We developed a novel RD approach for detecting CNVs in NGS data. Many RD algorithms, such as CNVnator and RDXplorer, correct GC bias by binning genome regions based on GC content and normalizing the read depth mean of each bin to the global average. However, read depth variance tends to vary with GC content after normalizing the means (Fig. 2). GROM-RD normalizes variance by using a quantile normalization approach to convert read depth to standard deviation units. As a result, our method produces fewer false positives overall. GROM-RD, CNVnator, and RDXplorer were tested on a simulated and two gold standard datasets. GROM-RD performed well on the simulated data having the highest sensitivity and lowest FDR. Although RDXplorer had a somewhat higher sensitivity for deletions compared to GROM-RD, it came at the expense of extreme overprediction: RDXplorer had a very high FDR resulting in 13,457 false positives compared to only 61 false positives for GROM-RD. GROM-RD had the highest sensitivity for deletions and duplications on the low coverage gold standard dataset and for duplications on the high coverage gold standard dataset. For deletions in the high coverage dataset, GROM-RD had comparable sensitivity (0.71) to CNVnator (0.79). GROM-RD excelled at detecting deletions in the low coverage NA12878 dataset, correctly calling more than twice and five times as many deletions as CNVnator and RDXplorer, respectively. When comparing performance by CNV size, GROM-RD had the highest sensitivity for all comparisons except for short (500–10k) high coverage NA12878 CNVs, where GROM-RD had comparable sensitivity (0.68) to CNVnator (0.78). GROM-RD’s dinucleotide repeat bias normalization reduced GROM-RD’s deletion predictions by 4 and 48% on the low and high coverage datasets, respectively, while losing only one true positive, suggesting an improvement in specificity. As expected, duplication predictions were not affected by dinucleotide repeat bias normalization. Using quantile normalization for GC bias normalization improved deletion and duplication sensitivity by 768 and 933%, respectively, for low coverage and 15 and 73%, respectively, for high coverage NA12878. Compared to one pipeline with no excessive coverage masking, our two pipeline approach with excessive coverage masking increased deletion and duplication sensitivity 6 and 7%, respectively, for the low coverage gold standard dataset and 4 and 15% for the high coverage gold standard dataset.

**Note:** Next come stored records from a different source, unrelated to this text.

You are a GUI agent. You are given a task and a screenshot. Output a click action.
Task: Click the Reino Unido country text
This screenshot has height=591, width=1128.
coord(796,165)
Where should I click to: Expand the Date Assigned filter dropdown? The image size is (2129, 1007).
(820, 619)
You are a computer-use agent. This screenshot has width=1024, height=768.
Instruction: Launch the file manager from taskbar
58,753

Often RD algorithms analyze read depth in non-overlapping windows with a fixed size. A read is placed in a window if the read’s center (CNVnator) or start (RDXplorer) occurs in the window. Fixed-size, non-overlapping windows result in low breakpoint resolution. GROM-RD utilizes sliding windows with sizes varying in one-base increments to improve breakpoint accuracy. For all datasets except duplications for low coverage NA12878, GROM-RD had the lowest deletion and duplication breakpoint error, thus improving this common weakness of RD methods.

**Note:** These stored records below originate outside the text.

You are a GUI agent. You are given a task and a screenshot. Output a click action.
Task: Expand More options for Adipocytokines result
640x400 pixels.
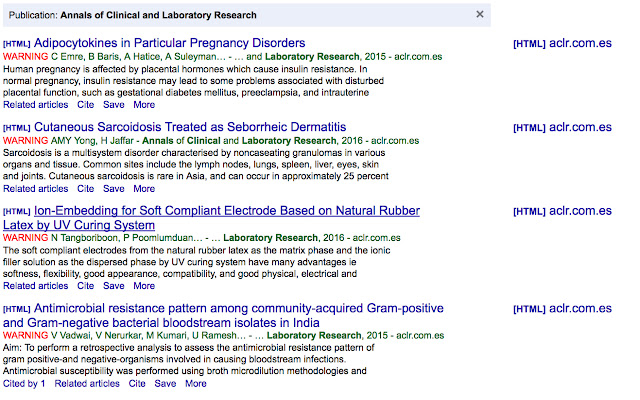click(144, 104)
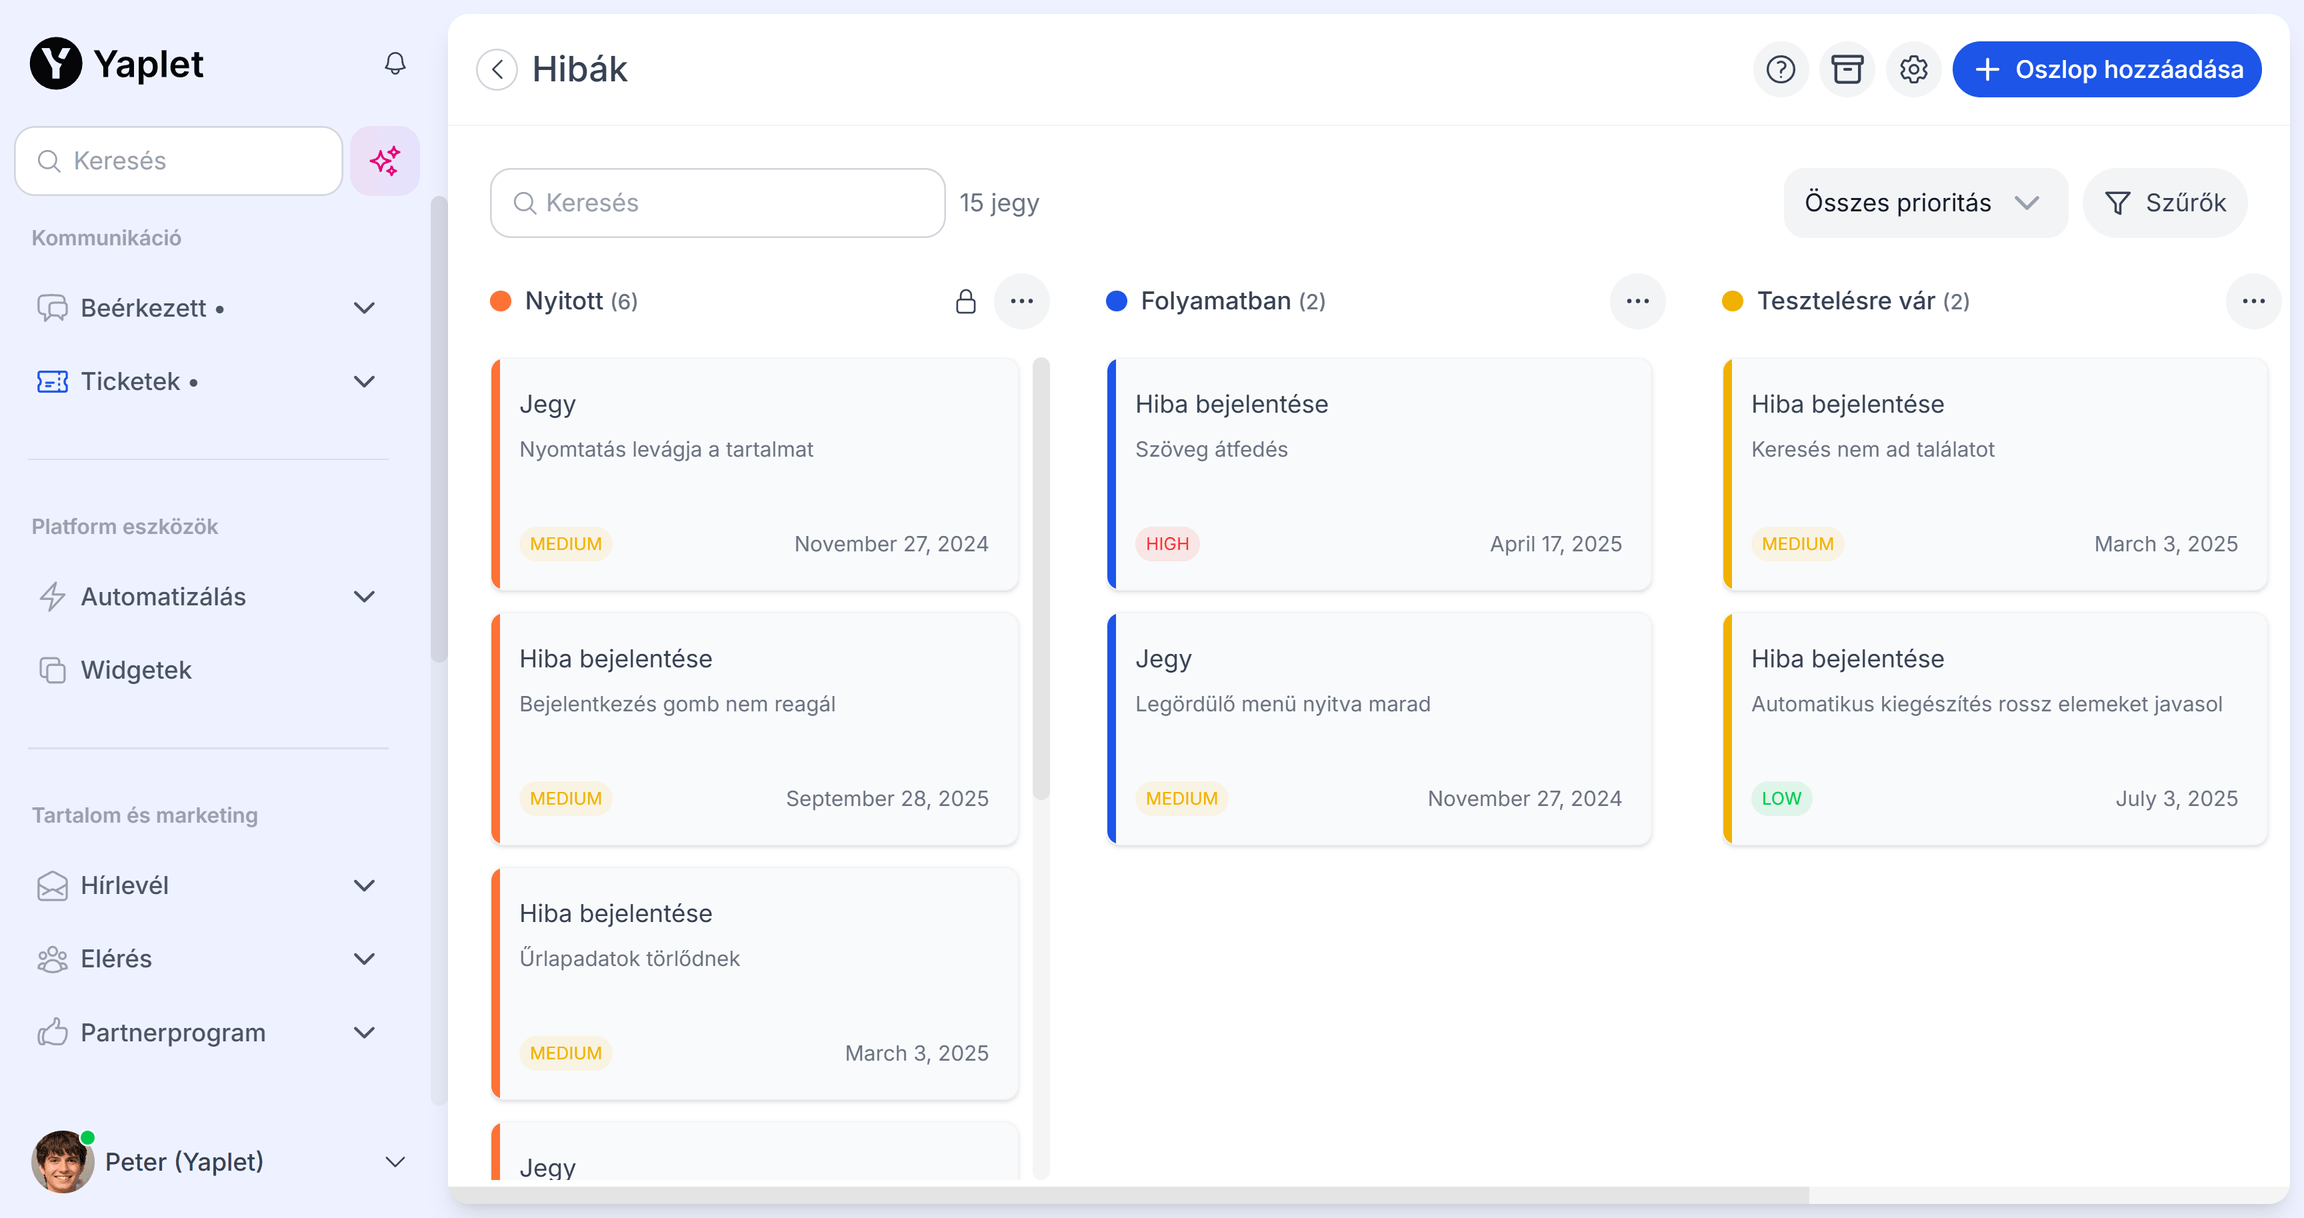Viewport: 2304px width, 1218px height.
Task: Open Nyitott column three-dot menu
Action: point(1021,302)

RD algorithms are complementary to and have some advantages compared to other CNV detection methods. For instance, RD algorithms may be able to detect CNVs with rough breakpoints and duplications with few uniquely mapped reads that paired- and split-read methods may have difficulty detecting. We observed a number of such cases for validated CNVs in the low coverage NA12878 dataset, with just one discordant read pair spanning a deletion (Fig. 6) or even with no support from discordant paired reads at all. However, RD methods frequently have low breakpoint resolution. Our results suggested that GROM-RD was able to improve RD sensitivity, specificity, and breakpoint accuracy compared to CNVnator and RDXplorer, the two most frequently used RD algorithms. Additionally, GROM-RD had a short run time that was relatively insensitive to read coverage indicating excellent scalability of the method for different datasets.